Stored items
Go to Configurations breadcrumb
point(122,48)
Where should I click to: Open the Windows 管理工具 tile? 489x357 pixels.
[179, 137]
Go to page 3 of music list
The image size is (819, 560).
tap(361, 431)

TASK GOAL –
Could you restate every record word for word?

RESPONSE BOX –
Go to Configurations breadcrumb
point(122,48)
Where should I click to: Open the Windows 管理工具 tile? 489x357 pixels.
[179, 137]
Go to page 3 of music list
The image size is (819, 560).
tap(361, 431)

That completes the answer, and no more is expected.